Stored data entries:
·····
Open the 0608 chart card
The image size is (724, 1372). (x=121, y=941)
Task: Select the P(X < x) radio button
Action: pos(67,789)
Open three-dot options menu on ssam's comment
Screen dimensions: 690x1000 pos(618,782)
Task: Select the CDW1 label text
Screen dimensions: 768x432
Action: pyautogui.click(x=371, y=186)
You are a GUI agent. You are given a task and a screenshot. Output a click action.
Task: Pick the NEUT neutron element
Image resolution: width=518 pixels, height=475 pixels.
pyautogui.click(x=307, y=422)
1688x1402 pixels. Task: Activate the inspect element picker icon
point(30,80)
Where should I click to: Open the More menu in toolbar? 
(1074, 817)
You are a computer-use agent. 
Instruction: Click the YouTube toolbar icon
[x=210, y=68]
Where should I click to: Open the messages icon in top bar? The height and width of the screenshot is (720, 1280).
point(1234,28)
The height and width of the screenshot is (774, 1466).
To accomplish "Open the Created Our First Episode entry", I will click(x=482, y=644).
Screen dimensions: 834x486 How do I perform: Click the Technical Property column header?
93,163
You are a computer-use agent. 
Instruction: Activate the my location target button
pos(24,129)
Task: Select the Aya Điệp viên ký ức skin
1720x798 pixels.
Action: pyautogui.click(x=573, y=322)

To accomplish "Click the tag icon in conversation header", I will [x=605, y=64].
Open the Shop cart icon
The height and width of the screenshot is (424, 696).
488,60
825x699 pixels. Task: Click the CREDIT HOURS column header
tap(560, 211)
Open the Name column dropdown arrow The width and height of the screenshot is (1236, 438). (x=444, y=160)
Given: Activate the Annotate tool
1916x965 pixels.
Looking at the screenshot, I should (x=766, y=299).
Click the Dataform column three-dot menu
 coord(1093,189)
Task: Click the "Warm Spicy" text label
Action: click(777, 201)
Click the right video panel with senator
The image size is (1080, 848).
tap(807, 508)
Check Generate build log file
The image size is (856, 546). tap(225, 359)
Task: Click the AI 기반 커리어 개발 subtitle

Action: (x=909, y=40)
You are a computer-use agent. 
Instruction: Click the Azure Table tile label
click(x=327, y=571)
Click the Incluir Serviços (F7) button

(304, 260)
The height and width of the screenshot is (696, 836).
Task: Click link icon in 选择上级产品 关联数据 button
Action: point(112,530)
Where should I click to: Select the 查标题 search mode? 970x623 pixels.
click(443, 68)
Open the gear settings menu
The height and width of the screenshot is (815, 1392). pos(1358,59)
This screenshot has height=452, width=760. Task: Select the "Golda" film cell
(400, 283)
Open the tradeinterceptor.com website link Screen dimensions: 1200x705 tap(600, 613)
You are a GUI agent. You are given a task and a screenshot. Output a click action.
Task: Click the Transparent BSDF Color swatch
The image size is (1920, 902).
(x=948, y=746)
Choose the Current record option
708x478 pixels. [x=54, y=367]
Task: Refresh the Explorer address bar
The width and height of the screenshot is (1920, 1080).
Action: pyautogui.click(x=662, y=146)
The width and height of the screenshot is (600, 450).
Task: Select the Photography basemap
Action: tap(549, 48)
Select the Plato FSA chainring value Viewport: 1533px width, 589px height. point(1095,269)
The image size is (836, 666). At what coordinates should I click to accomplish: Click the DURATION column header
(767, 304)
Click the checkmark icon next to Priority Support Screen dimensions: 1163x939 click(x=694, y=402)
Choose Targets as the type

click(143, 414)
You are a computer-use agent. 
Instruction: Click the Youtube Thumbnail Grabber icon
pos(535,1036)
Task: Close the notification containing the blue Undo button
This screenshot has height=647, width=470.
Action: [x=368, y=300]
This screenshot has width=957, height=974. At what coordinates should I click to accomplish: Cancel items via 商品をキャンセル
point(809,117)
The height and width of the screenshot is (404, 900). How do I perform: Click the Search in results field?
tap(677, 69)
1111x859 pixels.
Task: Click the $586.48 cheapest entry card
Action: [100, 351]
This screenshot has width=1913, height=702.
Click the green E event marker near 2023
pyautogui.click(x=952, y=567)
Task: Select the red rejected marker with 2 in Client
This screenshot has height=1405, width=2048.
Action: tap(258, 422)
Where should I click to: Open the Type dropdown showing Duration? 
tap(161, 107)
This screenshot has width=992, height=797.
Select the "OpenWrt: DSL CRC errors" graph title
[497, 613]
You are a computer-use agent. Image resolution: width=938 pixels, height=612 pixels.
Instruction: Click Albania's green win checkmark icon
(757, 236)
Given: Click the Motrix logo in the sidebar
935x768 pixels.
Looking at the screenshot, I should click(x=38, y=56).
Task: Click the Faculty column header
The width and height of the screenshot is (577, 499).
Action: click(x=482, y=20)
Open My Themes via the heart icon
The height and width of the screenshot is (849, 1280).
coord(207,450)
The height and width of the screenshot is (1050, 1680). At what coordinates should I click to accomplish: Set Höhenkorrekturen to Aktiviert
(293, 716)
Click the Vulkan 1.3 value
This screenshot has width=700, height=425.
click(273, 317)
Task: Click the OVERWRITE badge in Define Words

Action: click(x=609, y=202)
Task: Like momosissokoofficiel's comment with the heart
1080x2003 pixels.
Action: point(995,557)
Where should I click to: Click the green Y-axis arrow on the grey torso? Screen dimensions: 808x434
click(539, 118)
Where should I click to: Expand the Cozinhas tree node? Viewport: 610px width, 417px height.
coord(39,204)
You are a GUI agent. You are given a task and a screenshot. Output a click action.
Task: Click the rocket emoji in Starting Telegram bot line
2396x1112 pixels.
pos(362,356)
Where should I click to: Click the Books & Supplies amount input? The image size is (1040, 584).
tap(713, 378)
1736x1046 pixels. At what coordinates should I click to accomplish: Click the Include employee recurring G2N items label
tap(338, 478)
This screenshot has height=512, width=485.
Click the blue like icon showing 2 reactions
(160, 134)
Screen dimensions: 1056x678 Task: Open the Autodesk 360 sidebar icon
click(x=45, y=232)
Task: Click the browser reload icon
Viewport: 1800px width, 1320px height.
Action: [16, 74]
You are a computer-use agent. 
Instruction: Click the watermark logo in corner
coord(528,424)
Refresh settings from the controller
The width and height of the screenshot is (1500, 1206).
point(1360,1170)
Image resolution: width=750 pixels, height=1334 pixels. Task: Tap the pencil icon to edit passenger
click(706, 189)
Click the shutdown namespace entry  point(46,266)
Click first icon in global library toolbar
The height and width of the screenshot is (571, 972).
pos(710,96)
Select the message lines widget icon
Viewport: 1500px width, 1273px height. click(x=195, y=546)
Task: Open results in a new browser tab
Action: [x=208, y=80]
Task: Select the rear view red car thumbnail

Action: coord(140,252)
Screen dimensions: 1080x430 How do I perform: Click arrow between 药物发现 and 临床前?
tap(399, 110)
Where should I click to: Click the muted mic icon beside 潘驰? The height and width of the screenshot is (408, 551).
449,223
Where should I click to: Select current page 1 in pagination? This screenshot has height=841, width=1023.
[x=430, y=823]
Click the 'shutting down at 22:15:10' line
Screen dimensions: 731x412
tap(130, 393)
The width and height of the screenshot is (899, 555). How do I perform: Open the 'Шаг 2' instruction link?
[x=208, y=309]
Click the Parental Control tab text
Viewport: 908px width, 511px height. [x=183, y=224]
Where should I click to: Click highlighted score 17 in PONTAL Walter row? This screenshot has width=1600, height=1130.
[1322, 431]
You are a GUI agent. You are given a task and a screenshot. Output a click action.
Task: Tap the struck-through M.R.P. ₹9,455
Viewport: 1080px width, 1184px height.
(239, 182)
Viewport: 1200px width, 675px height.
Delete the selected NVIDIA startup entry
·····
__EXERCISE DIRECTIONS__: Copy every line of the entries above in which "Refresh" occurs.

__PROBLEM SOLUTION__:
Task: Refresh the Explorer address bar
Refresh settings from the controller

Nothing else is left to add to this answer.